L'Europe et la traite des êtres humains

Dans une communication du 4 décembre, la Commission européenne a présenté un certain nombre d’actions visant à intensifier la lutte contre la traite des êtres humains en Europe.

Cette communication intervient à la suite de la stratégie européenne d’éradication de la traite des êtres humains, qui s’étendait de 2012 à 2016 et poursuivait les buts suivants :

1.    Identification, protection et assistance aux victimes de la traite
2.    Renforcer la prévention de la traite des êtres humains
3.    Renforcer la répression des trafiquants
4.    Renforcer la coordination et la coopération des acteurs-clé et la cohérence des politiques
5.    Augmenter le niveau de connaissance et de réponse effective aux nouveaux enjeux liés à toutes les formes de traite des êtres humains

S’il ne s’agit pas d’une nouvelle stratégie, la communication de la Commission dresse 3 priorités qui s’inscrivent dans la continuité de son action à compter de décembre 2017 :

-    Intensifier la lutte contre les réseaux de crime organisé notamment en perturbant le modèle économique et en démêlant les réseaux de trafiquants
La Commission indique vouloir encourager les Etats-membres qui ne l’ont pas encore fait à pénaliser les personnes utilisant sciemment des services rendus par des victimes de traite, afin de faire de la traite des êtres humains un crime « à haut risque et à faible rendement ». Elle apporte ainsi son soutien aux politiques de pénalisation des clients de la prostitution, mais aussi au renforcement de l’action des Etats en matière de lutte contre les trafics.
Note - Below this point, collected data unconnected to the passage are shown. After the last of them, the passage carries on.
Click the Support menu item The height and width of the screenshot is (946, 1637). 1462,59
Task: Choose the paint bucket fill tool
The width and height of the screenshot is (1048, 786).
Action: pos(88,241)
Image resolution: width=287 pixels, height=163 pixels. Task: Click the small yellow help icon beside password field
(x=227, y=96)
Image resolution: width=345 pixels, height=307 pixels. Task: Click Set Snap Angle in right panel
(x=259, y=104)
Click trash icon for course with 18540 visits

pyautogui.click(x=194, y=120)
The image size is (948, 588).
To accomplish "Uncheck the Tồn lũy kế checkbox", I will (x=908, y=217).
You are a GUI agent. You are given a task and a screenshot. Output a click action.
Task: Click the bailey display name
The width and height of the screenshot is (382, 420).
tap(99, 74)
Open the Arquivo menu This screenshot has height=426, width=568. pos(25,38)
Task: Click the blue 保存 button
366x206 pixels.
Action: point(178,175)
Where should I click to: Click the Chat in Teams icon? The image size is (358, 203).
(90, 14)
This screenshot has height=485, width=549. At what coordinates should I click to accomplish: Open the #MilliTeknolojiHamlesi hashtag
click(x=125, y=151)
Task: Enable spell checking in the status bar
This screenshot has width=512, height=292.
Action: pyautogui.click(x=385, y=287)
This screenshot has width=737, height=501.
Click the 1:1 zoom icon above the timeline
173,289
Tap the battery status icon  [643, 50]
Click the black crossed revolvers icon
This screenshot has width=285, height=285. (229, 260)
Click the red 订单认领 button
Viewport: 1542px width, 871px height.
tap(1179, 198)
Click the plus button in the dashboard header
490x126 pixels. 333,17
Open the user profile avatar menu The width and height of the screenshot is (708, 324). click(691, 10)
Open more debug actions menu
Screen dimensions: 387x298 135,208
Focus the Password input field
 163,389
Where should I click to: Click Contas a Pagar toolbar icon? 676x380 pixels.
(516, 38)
Actuellement, la traite des êtres humains, notamment à des fins d’exploitation sexuelle, reste l’une des activités illégales les plus rémunératrices et les moins risquées pour les trafiquants (par rapport au trafic de drogue par exemple, davantage traqué par les services de police). L’action de la Commission se limite cependant à favoriser l’échange de bonnes pratiques, à produire de l’expertise sur le sujet et à mieux coordonner les différents acteurs et Etats dans la lutte contre les trafics, ses compétences ne lui permettant pas de prendre des mesures contraignantes à l’égard des Etats.


-    Améliorer l’accès aux droits des victimes de la traite et garantir leur effectivité
Là encore, le rôle de la Commission reste peu contraignant. Il faut noter la publication du guide « Les droits des victimes de la traite des êtres humains dans l’UE », dans toutes les langues officielles de l’Union européenne, qui présente la législation internationale et européenne ainsi que la jurisprudence européenne applicable en la matière. La Commission Européenne publiera, en coopération avec l’institut européen pour l’égalité des genres, un guide en direction des Etats sur les mesures d’aide et d’accompagnement des victimes spécifiques au genre. Elle développera des outils pour permettre la coopération entre agences et au niveau transnational pour prévenir la traite des enfants, assurer la protection des enfants victimes de traite et préserver leurs droits. Une évaluation de mécanismes nationaux et transnationaux d’orientation sera menée, et des outils seront créés pour améliorer la détection et l’identification les victimes de traite dans la gestion des frontières européennes.


-    Intensifier la réponse coordonnée et consolidée en interne et en externe à l’UE
Cette dernière priorité vise à améliorer la coordination des différents acteurs de la lutte contre la traite tant à l’intérieur qu’à l’extérieur de l’Union européenne et à encourager l’intégration de la problématique de la traite aux différentes politiques menées par l’UE et les Etats, notamment  les objectifs de développement durable de l’Agenda 2030 des Nations Unies, la coopération des agences Justice et Affaires intérieures de l’UE, les différentes stratégies visant à lutter contre les violences à l’encontre des femmes et des filles, etc.

Enfin, deux priorités transversales sont identifiées : le renforcement de la base de connaissances à l’échelle de l’UE par la publication d’une étude portant sur les coûts économique, social et humain de la traite, d’une autre sur l’impact de l’approche de l’UE en matière de lutte contre la traite à des fins d’exploitation sexuelle, la publication des dernières statistiques de criminalité en matière de traite des êtres humains dans le prochain rapport d’avancement de la Commission, et le lancement d’une grande campagne de sensibilisation à la problématique de la traite des êtres humains à destination des clients, des consommateurs et des groupes et secteurs à risques.
La seconde priorité transversale vise à mobiliser différents fonds européens afin de soutenir des actions allant dans le sens des priorités de la Commission, ciblant notamment la dimension de genre du phénomène et les groupes particulièrement vulnérables.